Hoje, a doutrina especializada e o comportamento dos tribunais se direcionam no sentido de que o mais viável seria enquadrar a conduta como sendo o delito descrito no artigo 131 do Código Penal, que se refere ao crime de perigo de contágio de moléstia grave- a AIDS não é considerada doença venérea, dada a variedade dos veículos de contaminação, cuja pena é a de reclusão, de um a quatro anos,e multa. O artigo, porém, só alcança o perigo de contágio.


Os penalistas, em sua esmagadora maioria, hoje, acreditam que, caso ocorra a contaminação, a conduta de transmissão, de forma dolosa e consciente do vírus HIV, configura o delito descrito no artigo 121 do Código penal – homicídio. A partir desta linha de raciocínio se desenvolvem outras tantas, como bem nos lembra o jurista João José Caldeira Bastos: “Há Jurisprudência para todos os gostos. Com uma boa retórica se consegue justificar, inclusive, até uma nova categoria de homicídio: ‘Homicídio qualificado-privilegiado!’” (BASTOS, João José Caldeira. 2008, p.122). Vejamos , primeiramente, as que pertencem a correntes menores de pensamento.


Quanto à forma de execução do crime, o Código penal arrola algumas que causam aumento pena, por serem consideradas mais gravosas. São as chamada qualificadoras. Nelas estão compreendidas, por exemplo, o motivo cruel, insidioso, o torpe e a dissimulação, lembrados, respectivamente:


“O meio cruel parece mais adequado, pois, sabendo-se que a AIDS é fatal e que certamente trará sofrimento para a vítima, o agente que quer sua morte através da transmissão da moléstia, aumenta desnecessariamente o sofrimento daquela, revelando sadismo fora do comum, contrastando com os sentimentos de dignidade, de humanidade e de piedade..(HAGA, Simone Cristina Hakemi. Da transmissão da AIDS e sua tipicidade no código penal Brasileiro. 2002, p. 50)


A questão que aqui se argumenta, é a de que a AIDS seria meio insidioso ou cruel. Acredita-se que a transmissão da AIDS é um meio cruel,haja vista que, tal doença é fatal e que trará sofrimento à vítima,onde com a transmissão o agente revela um sadismo fora do comum,contrastando com os sentimentos de dignidade, humanidade e piedade.( BECHELANI, Adelita aparecida. Aspectos penais e da bioética na transmissão do vírus HIV. 2003, p. 66,67.)
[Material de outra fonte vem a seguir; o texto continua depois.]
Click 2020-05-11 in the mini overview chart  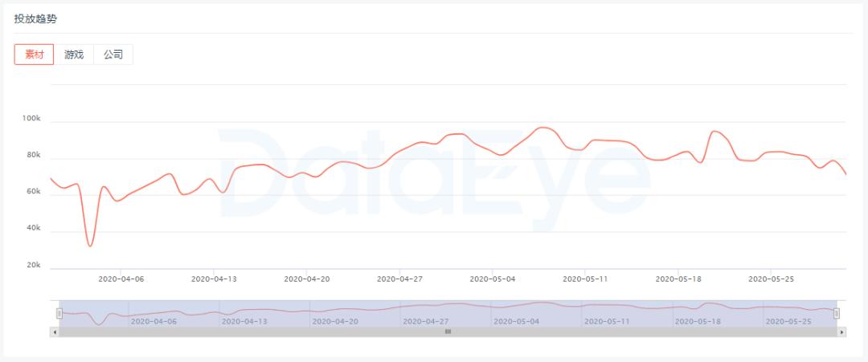[608, 320]
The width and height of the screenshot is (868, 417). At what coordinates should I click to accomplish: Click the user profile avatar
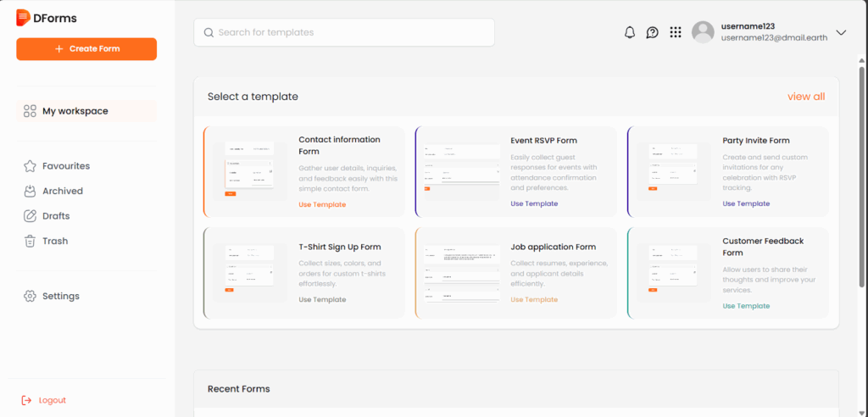(x=703, y=32)
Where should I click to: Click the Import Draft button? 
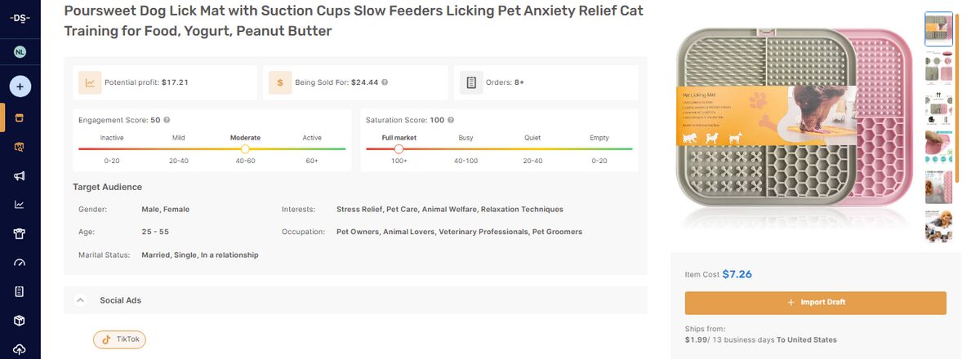pyautogui.click(x=815, y=303)
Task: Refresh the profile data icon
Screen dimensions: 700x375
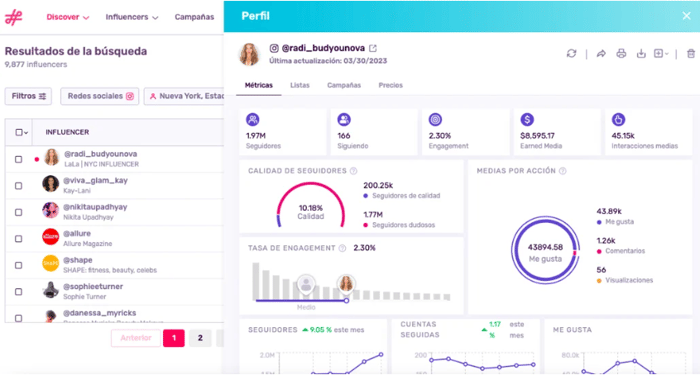Action: click(x=571, y=54)
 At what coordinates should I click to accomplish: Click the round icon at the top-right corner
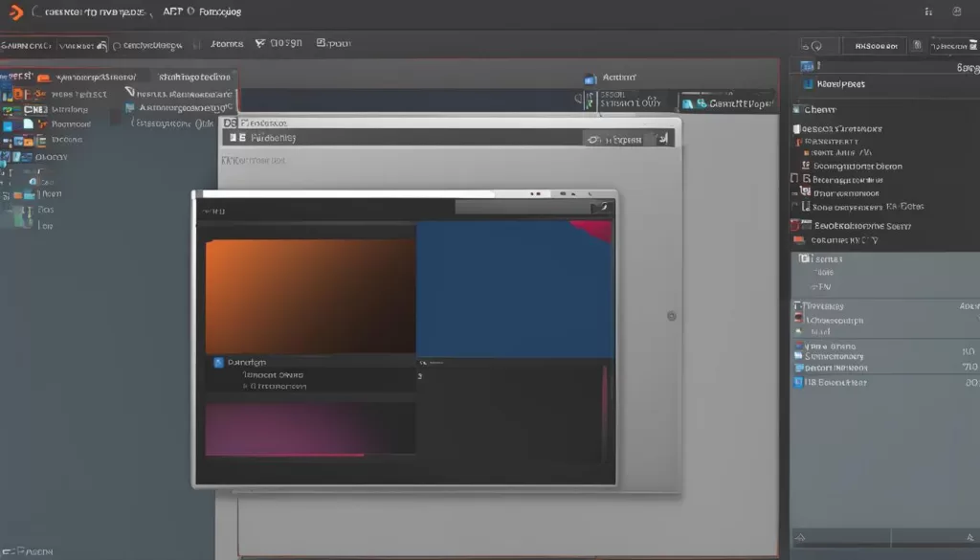click(956, 12)
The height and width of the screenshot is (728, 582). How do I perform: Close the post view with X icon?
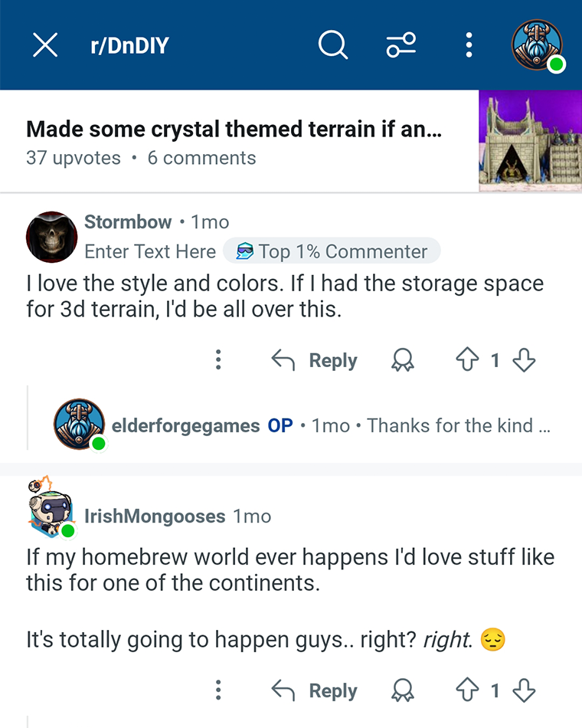[45, 45]
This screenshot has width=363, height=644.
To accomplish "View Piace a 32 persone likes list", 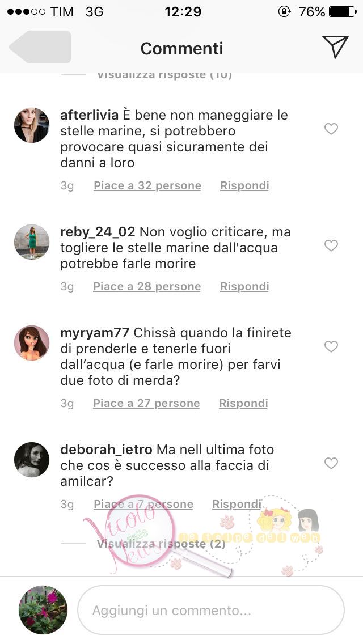I will [147, 185].
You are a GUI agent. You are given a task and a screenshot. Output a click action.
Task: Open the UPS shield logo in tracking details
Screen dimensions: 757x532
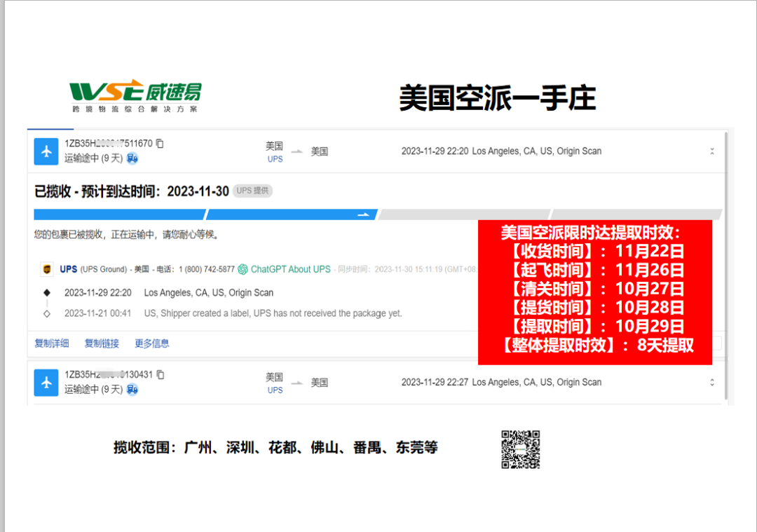[47, 268]
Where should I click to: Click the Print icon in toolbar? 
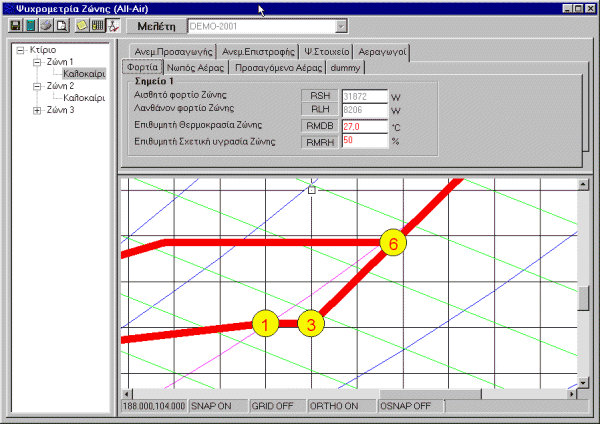click(x=45, y=24)
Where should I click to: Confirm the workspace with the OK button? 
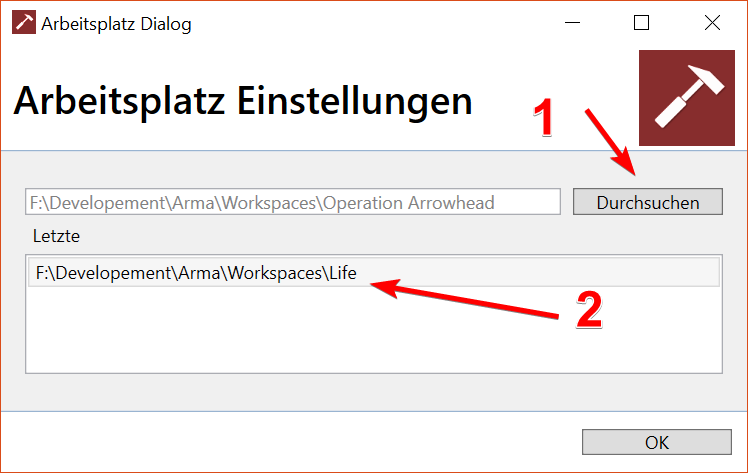tap(656, 442)
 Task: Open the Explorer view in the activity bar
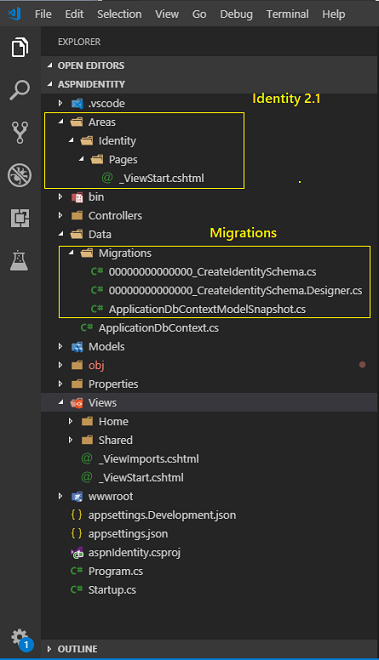tap(20, 47)
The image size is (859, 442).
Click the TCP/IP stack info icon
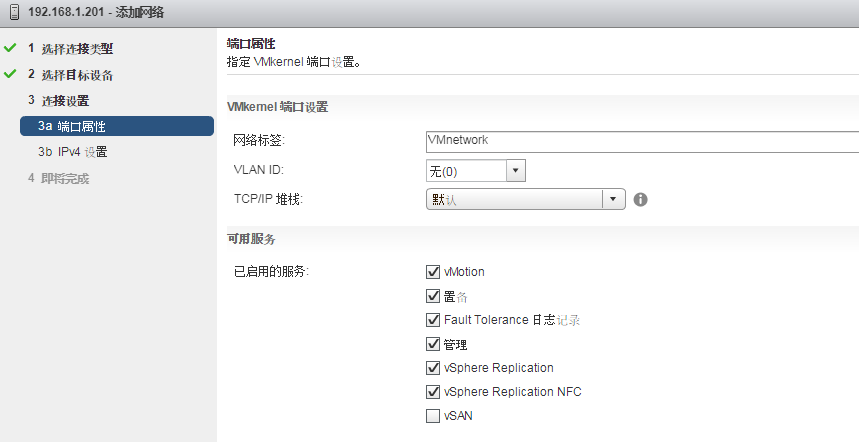point(641,199)
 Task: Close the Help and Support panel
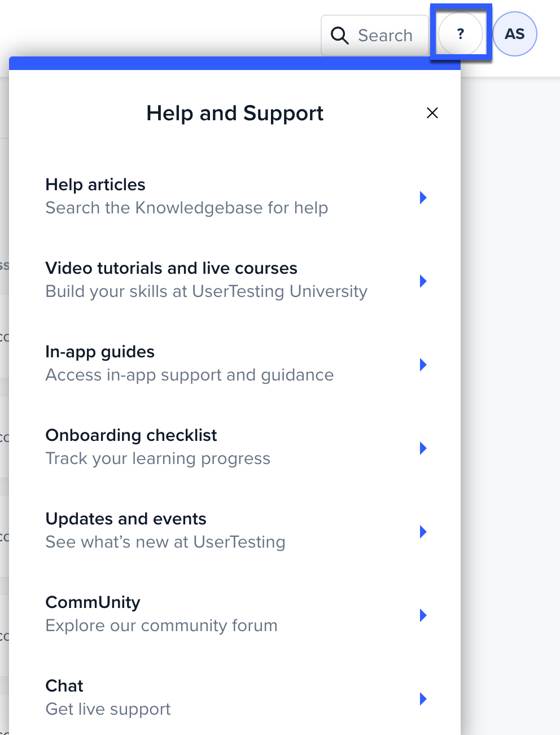click(432, 113)
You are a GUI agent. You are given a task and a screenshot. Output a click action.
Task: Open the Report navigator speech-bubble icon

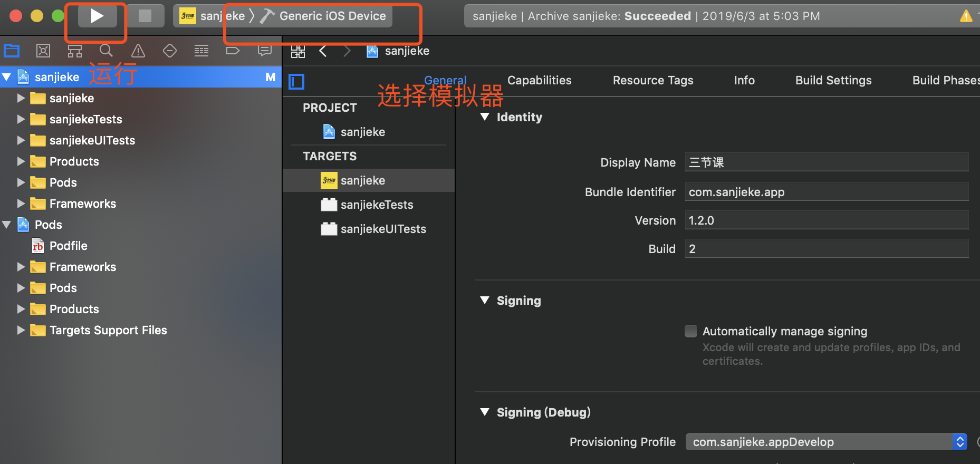point(264,51)
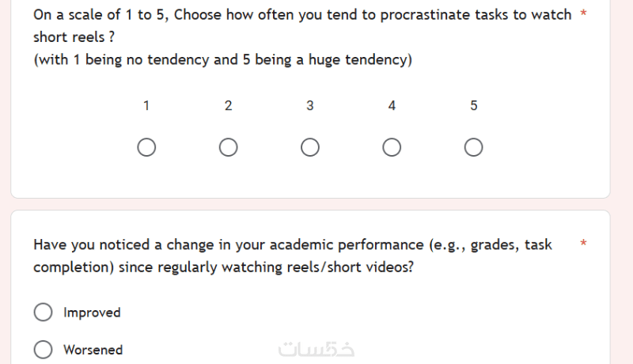Pick the middle rating 3 radio button
Viewport: 633px width, 364px height.
pyautogui.click(x=310, y=148)
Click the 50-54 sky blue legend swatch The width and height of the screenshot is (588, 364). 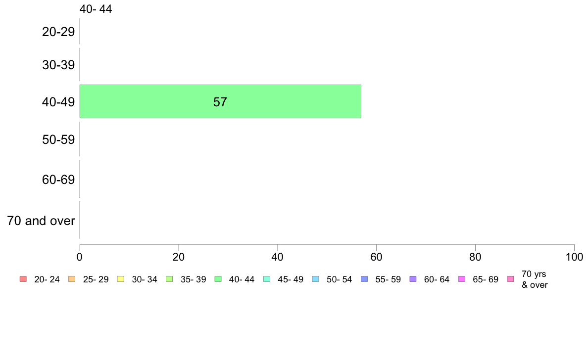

Antônio Sérgio Caldas de Camargo Aranha, acredita que o meio é insidioso:Ora, sabendo o contaminado que praticar atos idôneos pode transmitir a moléstia a outrem, que de eventual contágio e transmissão decorrerá a morte da vítima, é de questionar-se se o delito não passa a ser o de tentativa de homicídio qualificado (meio insidioso de conduta),que poderá consumar-se se o ofendido vem a falecer em período curto de tempo e antes do próprio agente, transmissor da doença. (HAGA, Simone Cristina Hakemi. Da transmissão da AIDS e sua tipicidade no código penal Brasileiro. 2002, p. 50)


Torpe é o motivo que contrasta violentamente com o senso ético comum e faz do agente um ser à parte no mundo social-juridico em que vivemos. Entram nessa categoria, por exemplo, a cobiça, o egoísmo inconsiderado, a depravação dos instintos. (…) O prazer de matar, a libido de sanguine, essa rara e absurda satisfação que o agente encontra na destruição da vida de outrem e que vem muitas vezes associada a fatos de natureza sexual ou constitui expansão do sentimento monstruoso de ódio aos outros homens. (GRECCO, 2006, p. 181)


Dissimulação é o comportamento anterior do agente consistente em disfarçar, ocultar ou esconder a intenção de matar. Age de modo que a vitima não perceba seu fim homicida. Procura, por várias formas, conquistar a confiança da vitima, inspirando nela até mesmo o sentimento de amizade para, quando esta mostrar-se absolutamente confiante e despreocupada, só aí executar o homicídio”. (TELLES,Ney Moura. 2004, p. 74)


As posições supracitadas mostram correntes que existem e não podem ser subjugadas, haja vista que o Direito das gentes possui subjetividade que lhe é inerente enquanto ciência humana. Ainda que minoria no mundo jurídico, tais posicionamentos são perfeitamente aplicáveis, bastando, para tanto, que o julgamento se dê sob a sua ótica de entendimento. Em nada vão de encontro à noção de justiça.


Todavia, mister se faz frisar que a corrente dominante não é a que defende condutas qualificadoras; ela se prende tão somente ao núcleo do tipo penal – matar alguém, como diz o enunciado do artigo 121 do código penal.


O comportamento dos tribunais e os principais nomes do Direito Penal, atualmente compartilham da seguinte premissa: É plausível a tese de que a contaminação incorreria o portador transmissor no crime de tentativa de homicídio; caso haja morte do contaminado, o crime então consumar-se-ia. Isso porque, para que se tenha consumado o homicídio de fato, é preciso que a vitima venha a falecer. E ainda, a morte da vitima deve conter nexo de causalidade com a conduta do agente transmissor – eis a dificuldade encontrada para se punir quem pratica ato de tamanha repulsa. O penalista Ney Moura Telles esclarece:


“Não basta a existência de uma conduta dolosa e um resultado morte. Entre ambos deve haver nexo de causalidade. É a relação de causa e efeito indispensável para atribuir, ao agente da conduta, a responsabilidade pela causação da morte da vitima” (TELLES, 2004, p. 81).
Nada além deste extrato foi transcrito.